Une pétition dénonce la privatisation de la Sécu
 
Alors que la Sécu ne rembourserait plus que 50% des soins courants.140 personnalités de gauche comme de droite demandent un débat public sur la santé.
 
« Si l'on poursuit dans cette voie, la protection sociale ne prendra bientôt plus en charge que les patients les plus démunis et les malades les plus gravement atteints »
, dénonce les 140 personnalités du monde de la santé et de la politique de gauche comme de droite signataires de cette pétition lancée par le professeur André Grimaldi. Par le biais de cet appel révélé ce dimanche matin en une du Parisien, les auteurs de ce cri d'alarme appellent les usagers et les professionnels de santé à se mobiliser pour arrêter la dérive actuelle qui sonnerait le glas de notre sécurité sociale universelle et solidaire.
 
Les signataires de cette pétition pointe tout particulièrement du doigt la dérive de la prise en charge actuelle.
 
« Nous sommes en train de passer, sans débat démocratique, d'une logique de prise en charge solidaire pour tous à une logique d'assistance pour les plus pauvres et d'assurance pour les plus riches » 

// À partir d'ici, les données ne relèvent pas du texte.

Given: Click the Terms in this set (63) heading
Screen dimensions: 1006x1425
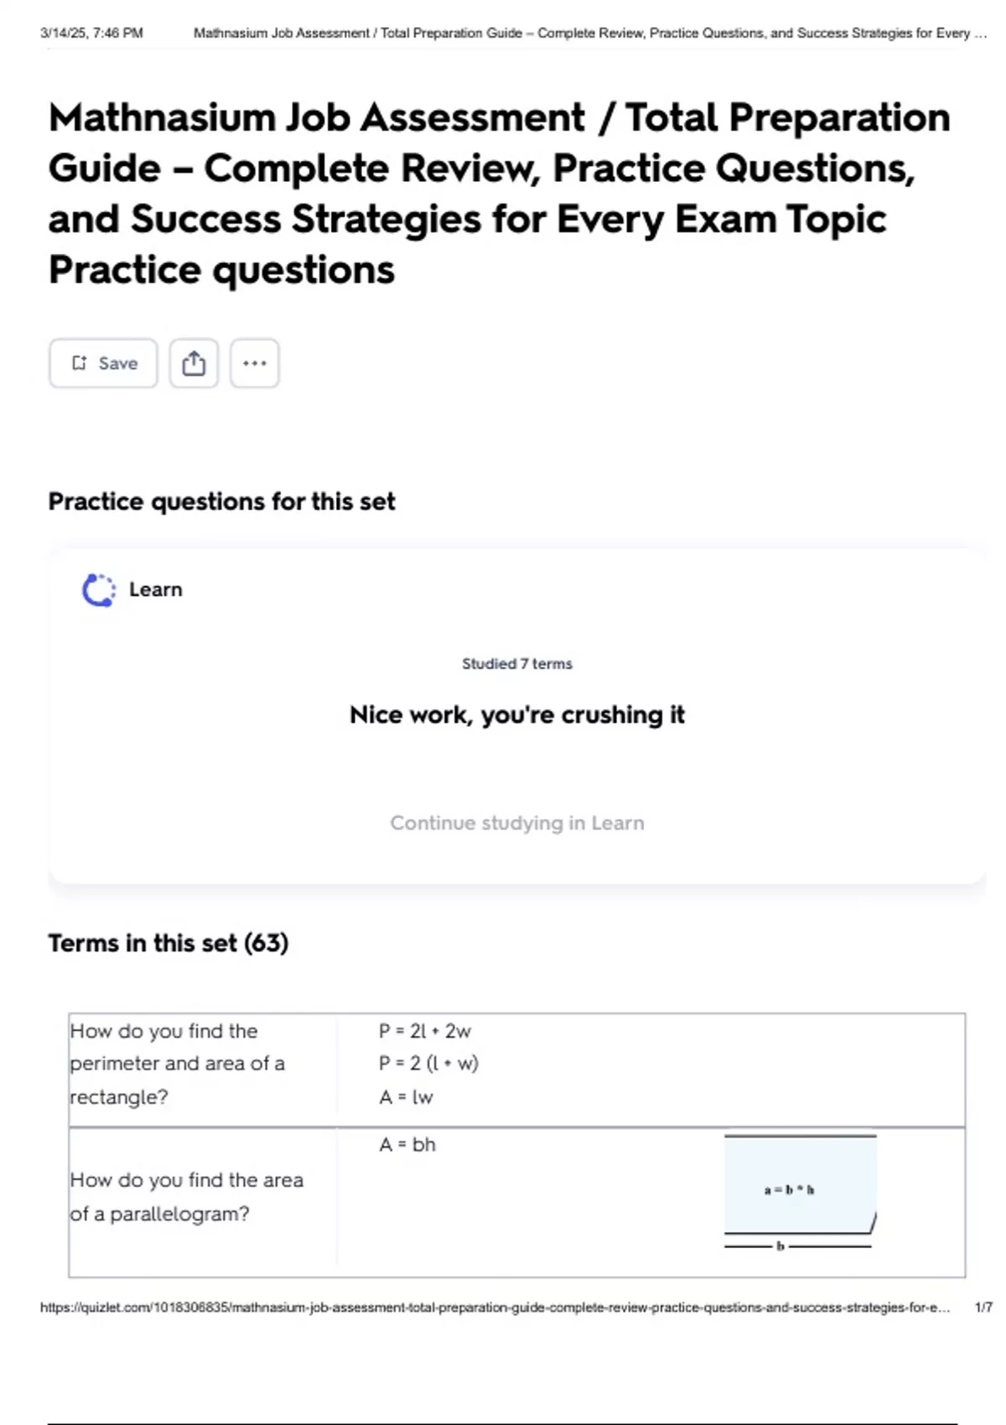Looking at the screenshot, I should (169, 944).
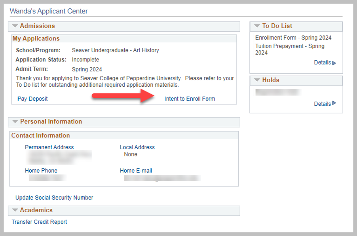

, lancent-ils dans leur appel. Selon eux, depuis dix ans, au lieu de renforcer la lutte contre les dépenses injustifiées et de donner un nouvel élan au service public de l'assurance maladie, le choix a été fait de transférer progressivement la prise en charge des soins courants (les soins hors hospitalisation et hors affections de longue durée ALD) vers les assurances complémentaires.
 
Des mutuelles, institutions de prévoyance et assureurs privés à but lucratif qu'ils jugent moins égalitaires (tarifs variables et plus élevés en fonction du risque assuré), moins solidaires, et plus chères puisque leurs frais de gestion dépassent souvent les 15% des prestations versées contre moins de 5% pour la Sécu.
 
D'autre part aux yeux des pétitionnaires, l'accord national interprofessionnel de 2013 généralisant les complémentaires à tous les salariés favoriserait également ce processus de « privatisation rampante » de l'Assurance maladie.
 
« De prime abord, cela ressemble à une avancée sociale. En, réalité on habitue peu à peu les Français à souscrire obligatoirement une complémentaire santé. C'est une première marche vers une dissolution de la Sécu obligatoire » 

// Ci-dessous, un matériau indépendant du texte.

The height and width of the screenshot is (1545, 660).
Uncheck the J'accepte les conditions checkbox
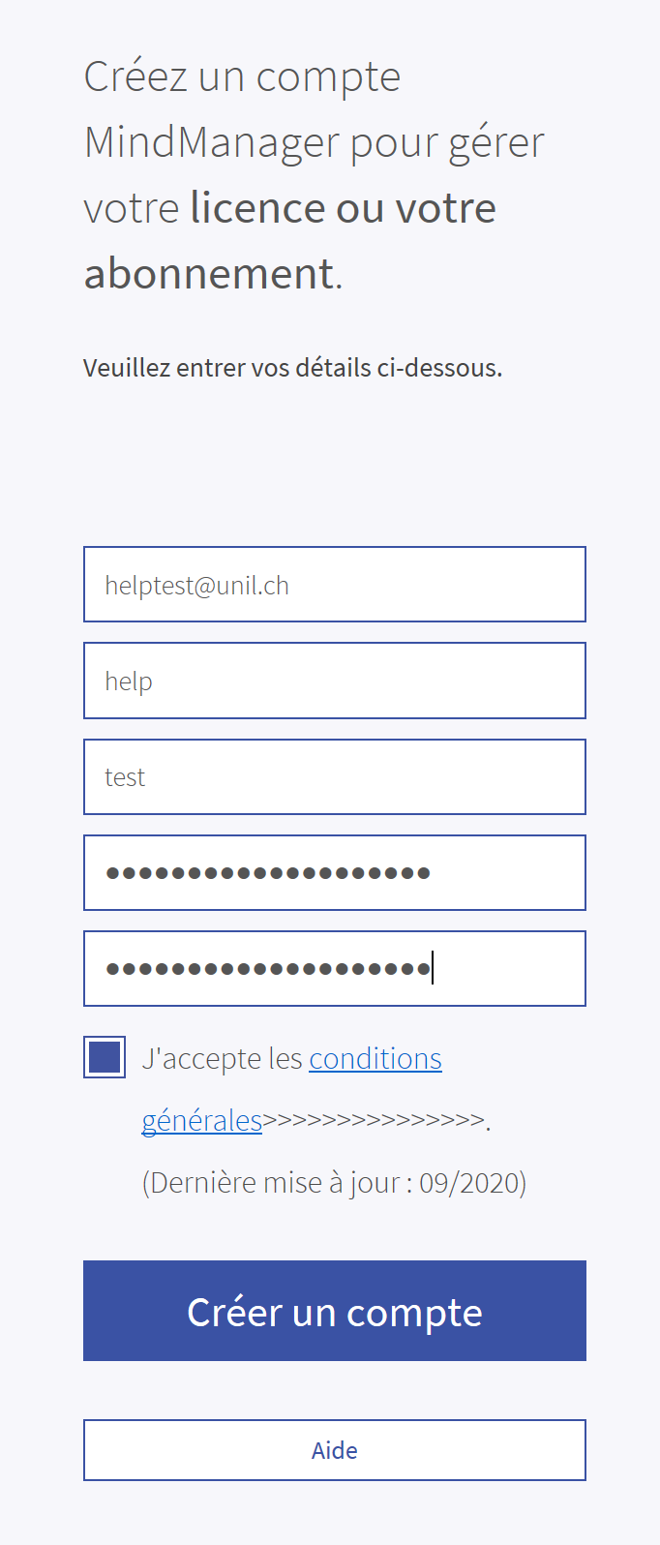pos(105,1057)
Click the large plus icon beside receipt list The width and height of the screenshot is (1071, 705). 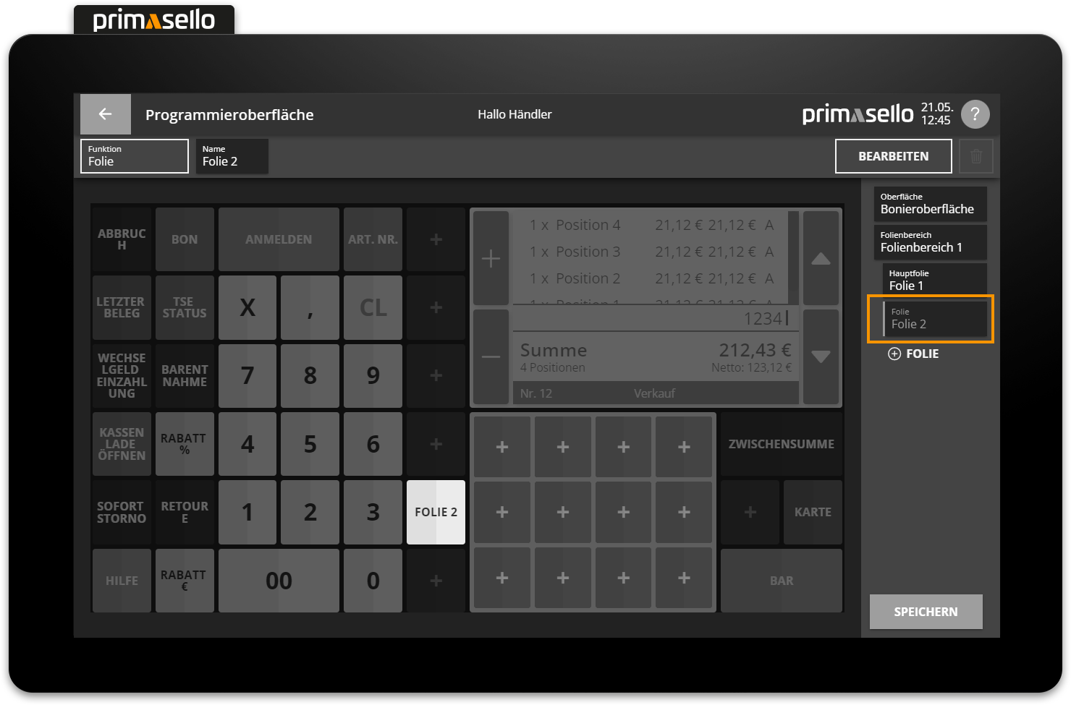point(491,258)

, confie le Pr André Grimaldi dans les colonnes du Parisien. Tous les signataires de ce texte demandent donc qu'un débat public soit lancé, suivi d'un vote à l'Assemblée nationale.
 
« Nous demandons que s'ouvre un large débat citoyen, suivi d'un vote solennel de la Représentation nationale, sur le choix entre le financement des dépenses de santé par la Sécurité sociale ou par un assureur privé dit complémentaire » 

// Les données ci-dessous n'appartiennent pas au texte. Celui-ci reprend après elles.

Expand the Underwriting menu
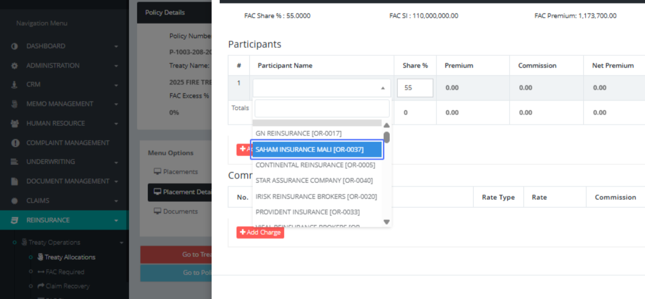 point(116,162)
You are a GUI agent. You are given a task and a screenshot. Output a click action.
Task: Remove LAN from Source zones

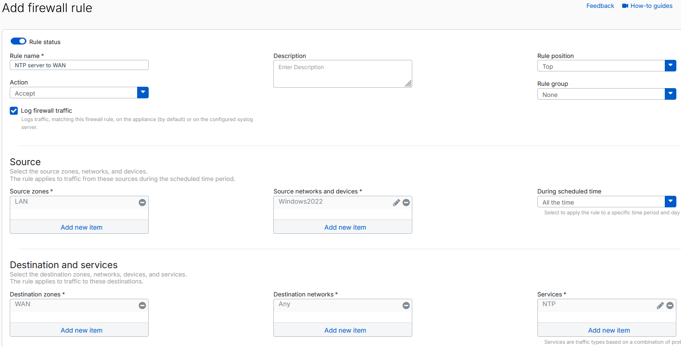[142, 202]
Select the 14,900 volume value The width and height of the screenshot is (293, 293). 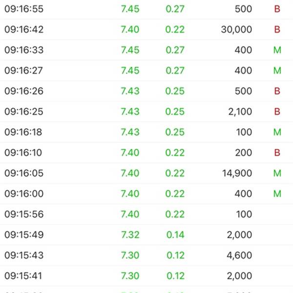[237, 173]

, conclut la pétition des 140. Source nouvelobs
 
La privatisation, une très mauvaise idée
 
Pour les responsables politiques français, l'effet d'aubaine est majeur : le transfert des cotisations obligatoires de santé vers des cotisations complémentaires pourrait laisser croire que les dépenses obligatoires de la France tendent à baisser. Les cotisations des assurances complémentaires santé finiront par être requalifiées en dépenses obligatoires en pesant à nouveau sur le déficit public.
 
Privatiser la Sécurité sociale est plus qu'une mauvaise idée : les coûts de gestion et les réserves financières obligatoires des assureurs complémentaires induisent de payer ses soins a minima 20% plus chers que s'ils avaient été pris en charge par la Sécurité sociale.
 
En outre, le temps viendra vite où les professionnels de santé seront limités dans leurs possibilités de soins par les complémentaires elles-mêmes qui les contraindront selon les garanties contractuelles et le profil de chaque patient.
 
Au final, non seulement les malades paieront leurs soins plus chers, mais ils perdront l'égalité d'accès aux traitements, les spécificités des contrats prenant le pas sur les principes d'universalité. De plus, l'activité de médecine de ville finira par être transférée vers l'hôpital mieux remboursé et les dépenses de santé continueront donc à se dégrader. Privatiser la Sécurité sociale ne fera que peser sur la dégradation des comptes publics.
 
Si on y rajoute les surcoûts et la rupture d'égalité de soins pour les malades, la perte d'indépendance pour les professionnels de santé, la voie de la réduction de l'accès aux soins de ville s'avère une mauvaise opération à moyen terme.
 
Source huffingtonpost - article complet
 
Notes
 
[1] Selon l'ordonnance du 4 octobre 1945 :
 
« art. 1er - Il est institué une organisation de la sécurité sociale destinée à garantir les travailleurs et leurs familles contre les risques de toute nature susceptibles de réduire ou de supprimer leur capacité de gain, à couvrir les charges de maternité et les charges de famille qu'ils supportent. »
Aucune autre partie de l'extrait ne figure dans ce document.